Recorded data:
********************

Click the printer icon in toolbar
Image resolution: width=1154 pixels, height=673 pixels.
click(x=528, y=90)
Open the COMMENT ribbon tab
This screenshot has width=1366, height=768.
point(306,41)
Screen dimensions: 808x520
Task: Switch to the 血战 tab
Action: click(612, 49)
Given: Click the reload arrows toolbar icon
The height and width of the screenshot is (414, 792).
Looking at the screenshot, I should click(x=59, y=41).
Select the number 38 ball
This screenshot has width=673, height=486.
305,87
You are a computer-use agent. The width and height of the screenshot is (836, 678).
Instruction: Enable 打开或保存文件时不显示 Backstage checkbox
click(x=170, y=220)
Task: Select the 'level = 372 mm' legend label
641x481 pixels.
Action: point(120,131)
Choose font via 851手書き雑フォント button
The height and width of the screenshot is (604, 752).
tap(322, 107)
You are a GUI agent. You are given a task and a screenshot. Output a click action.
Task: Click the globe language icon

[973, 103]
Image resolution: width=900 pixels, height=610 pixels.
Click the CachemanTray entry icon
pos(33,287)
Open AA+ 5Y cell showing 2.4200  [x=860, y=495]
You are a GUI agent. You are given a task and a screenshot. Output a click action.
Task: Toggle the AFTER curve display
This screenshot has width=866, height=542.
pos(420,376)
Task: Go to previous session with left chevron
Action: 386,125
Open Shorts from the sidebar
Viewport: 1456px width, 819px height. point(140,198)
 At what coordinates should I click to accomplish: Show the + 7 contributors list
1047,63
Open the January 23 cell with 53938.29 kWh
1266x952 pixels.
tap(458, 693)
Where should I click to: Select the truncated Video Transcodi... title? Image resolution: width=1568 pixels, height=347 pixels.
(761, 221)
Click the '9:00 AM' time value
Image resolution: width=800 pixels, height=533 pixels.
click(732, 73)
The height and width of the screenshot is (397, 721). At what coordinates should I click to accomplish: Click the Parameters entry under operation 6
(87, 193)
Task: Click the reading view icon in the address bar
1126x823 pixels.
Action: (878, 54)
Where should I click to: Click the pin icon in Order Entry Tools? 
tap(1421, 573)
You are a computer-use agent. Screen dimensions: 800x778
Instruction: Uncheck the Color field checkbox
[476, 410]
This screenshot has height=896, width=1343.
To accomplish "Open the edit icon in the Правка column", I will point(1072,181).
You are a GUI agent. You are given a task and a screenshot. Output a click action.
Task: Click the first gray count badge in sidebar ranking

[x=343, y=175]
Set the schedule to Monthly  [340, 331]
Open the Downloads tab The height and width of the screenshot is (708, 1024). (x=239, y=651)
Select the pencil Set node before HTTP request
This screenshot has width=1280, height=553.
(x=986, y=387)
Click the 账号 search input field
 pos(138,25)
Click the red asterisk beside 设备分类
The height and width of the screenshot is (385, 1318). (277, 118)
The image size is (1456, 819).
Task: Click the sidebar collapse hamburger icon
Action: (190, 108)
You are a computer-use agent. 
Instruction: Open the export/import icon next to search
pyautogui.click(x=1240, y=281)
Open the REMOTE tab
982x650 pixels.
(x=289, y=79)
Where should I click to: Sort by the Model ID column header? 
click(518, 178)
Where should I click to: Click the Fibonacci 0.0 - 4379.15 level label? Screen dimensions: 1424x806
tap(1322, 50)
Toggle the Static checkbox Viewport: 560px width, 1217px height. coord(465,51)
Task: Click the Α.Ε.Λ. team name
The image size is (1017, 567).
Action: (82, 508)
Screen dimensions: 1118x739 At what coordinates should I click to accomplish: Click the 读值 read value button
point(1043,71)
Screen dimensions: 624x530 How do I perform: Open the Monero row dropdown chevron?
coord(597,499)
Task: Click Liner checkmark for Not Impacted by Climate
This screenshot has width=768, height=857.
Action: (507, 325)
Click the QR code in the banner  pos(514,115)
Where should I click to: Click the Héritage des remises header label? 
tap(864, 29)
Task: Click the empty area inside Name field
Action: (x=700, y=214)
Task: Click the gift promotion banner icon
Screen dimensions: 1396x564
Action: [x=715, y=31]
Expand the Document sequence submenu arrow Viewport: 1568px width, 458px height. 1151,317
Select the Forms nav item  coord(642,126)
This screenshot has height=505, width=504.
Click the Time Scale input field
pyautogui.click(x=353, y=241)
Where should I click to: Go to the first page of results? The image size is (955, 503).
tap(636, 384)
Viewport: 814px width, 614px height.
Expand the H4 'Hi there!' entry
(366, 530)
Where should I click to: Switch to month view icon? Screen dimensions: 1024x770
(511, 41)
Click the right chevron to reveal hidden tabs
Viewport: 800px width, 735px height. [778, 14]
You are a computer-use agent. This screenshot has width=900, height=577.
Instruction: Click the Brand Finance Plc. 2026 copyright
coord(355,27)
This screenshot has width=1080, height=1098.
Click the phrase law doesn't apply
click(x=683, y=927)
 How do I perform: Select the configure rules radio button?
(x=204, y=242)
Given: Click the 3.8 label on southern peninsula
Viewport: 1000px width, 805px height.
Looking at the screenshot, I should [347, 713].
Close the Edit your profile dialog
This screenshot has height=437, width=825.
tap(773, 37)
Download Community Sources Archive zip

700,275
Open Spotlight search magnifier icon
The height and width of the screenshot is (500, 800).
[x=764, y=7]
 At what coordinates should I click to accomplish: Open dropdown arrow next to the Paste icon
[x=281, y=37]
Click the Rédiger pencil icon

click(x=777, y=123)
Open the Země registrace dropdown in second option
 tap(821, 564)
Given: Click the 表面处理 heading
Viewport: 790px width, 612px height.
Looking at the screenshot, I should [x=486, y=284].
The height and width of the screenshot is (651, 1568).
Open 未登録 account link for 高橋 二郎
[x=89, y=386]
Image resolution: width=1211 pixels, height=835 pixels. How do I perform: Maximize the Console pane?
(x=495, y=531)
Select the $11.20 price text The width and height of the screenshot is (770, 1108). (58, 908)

********************

◆ **TASK DIRECTIONS**:
Determine how many lines of the data above contain the string "point". Case counts, so give only the number.

◆ **CORRECT RESULT**:
5